Now what does the coproduct in $\mathbf{AbProf}$ look like? 
To answer this let's make a detour through $\mathbf{Ab}$: we have another profinite completion functor $K: \mathbf{Ab}\to \mathbf{AbProf}$ and it's again left adjoint to the forgetful functor, so it commutes with coproducts. Hence in $\mathbf{AbProf}$, $\displaystyle\coprod_{i\in k}\widehat{\mathbb{Z}}= \displaystyle\coprod_{i\in k}K(\mathbb{Z})=K(\mathbb{Z}^{(k)})$.
Therefore $G^{abProf} = $ the profinite completion of $\mathbb{Z}^{(k)}$.
For finite $k$ I expect this should be $\widehat{\mathbb{Z}}^{(k)}$.
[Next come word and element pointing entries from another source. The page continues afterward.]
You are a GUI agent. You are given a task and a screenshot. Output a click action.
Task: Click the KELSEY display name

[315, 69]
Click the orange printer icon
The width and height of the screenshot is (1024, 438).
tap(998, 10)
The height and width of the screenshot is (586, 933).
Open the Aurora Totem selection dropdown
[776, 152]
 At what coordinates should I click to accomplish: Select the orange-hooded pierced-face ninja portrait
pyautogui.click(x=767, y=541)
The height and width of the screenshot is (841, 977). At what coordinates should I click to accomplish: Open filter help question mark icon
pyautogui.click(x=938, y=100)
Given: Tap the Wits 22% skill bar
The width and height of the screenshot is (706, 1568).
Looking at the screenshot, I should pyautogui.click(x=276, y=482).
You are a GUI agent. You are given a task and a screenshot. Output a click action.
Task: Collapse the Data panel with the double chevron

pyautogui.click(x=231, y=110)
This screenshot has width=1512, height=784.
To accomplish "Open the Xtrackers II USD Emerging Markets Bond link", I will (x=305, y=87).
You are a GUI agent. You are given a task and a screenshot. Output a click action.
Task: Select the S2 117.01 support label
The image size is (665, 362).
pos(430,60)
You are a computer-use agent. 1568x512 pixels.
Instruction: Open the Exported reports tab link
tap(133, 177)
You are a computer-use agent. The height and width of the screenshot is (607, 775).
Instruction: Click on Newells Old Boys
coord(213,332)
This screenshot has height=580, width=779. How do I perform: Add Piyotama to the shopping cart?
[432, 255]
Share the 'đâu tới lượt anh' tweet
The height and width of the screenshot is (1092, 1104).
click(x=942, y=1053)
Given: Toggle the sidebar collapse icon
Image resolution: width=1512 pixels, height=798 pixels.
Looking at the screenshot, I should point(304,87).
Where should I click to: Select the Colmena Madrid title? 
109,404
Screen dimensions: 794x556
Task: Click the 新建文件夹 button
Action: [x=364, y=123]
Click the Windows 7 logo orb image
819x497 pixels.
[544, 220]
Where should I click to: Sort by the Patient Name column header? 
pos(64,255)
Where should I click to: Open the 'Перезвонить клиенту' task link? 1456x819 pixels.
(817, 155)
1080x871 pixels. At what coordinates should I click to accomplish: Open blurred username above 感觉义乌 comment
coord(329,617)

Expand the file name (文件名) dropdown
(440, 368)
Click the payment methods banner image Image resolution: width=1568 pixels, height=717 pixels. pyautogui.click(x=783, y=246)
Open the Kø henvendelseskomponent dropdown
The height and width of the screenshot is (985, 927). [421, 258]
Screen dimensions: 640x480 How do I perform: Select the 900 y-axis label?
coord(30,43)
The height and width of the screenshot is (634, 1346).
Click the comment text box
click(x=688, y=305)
Hence computing what you call $G'_k$ is reduced to one of the following tasks : 
-computing the topological closure of the normal closure of the image of $C([F_k,F_k]) $ in $G$ (under the induced morphism) and finding that this is $\overline{[G,G]}$ ( I have very little intuition/knowledge about profinite groups; but this seems like it should be true ? )
-Or describe the coproduct in the category $\mathbf{AbProf}$. I expect this shouldn't be complicated (I'm just not seeing it right now for some reason). If you have this, then $G'_k$ is the coproduct in this category of $k$ copies of $\widehat{\mathbb{Z}}$.
-Or compute the profinite completion of $\mathbb{Z}^{(k)}$. For finite $k$ this should be easy, for infinite $k$ I don't know. If you have this, then $G'_k$ is the profinite completion of $\mathbb{Z}^{(k)}$. 
Edit: I can confirm that it works for a finite $k$. Indeed, the finite coproduct of profinite abelian groups (in $\mathbf{AbProf}$ !) is their product: if $G_1,..,G_n$ are such groups then their product is Hausdorff, compact, totally disconnected, and it's a topological group so it's an abelian profinite group, and then the universal property is immediate. So for finite $k$, we do have $G_k' = \widehat{\mathbb{Z}}^k$.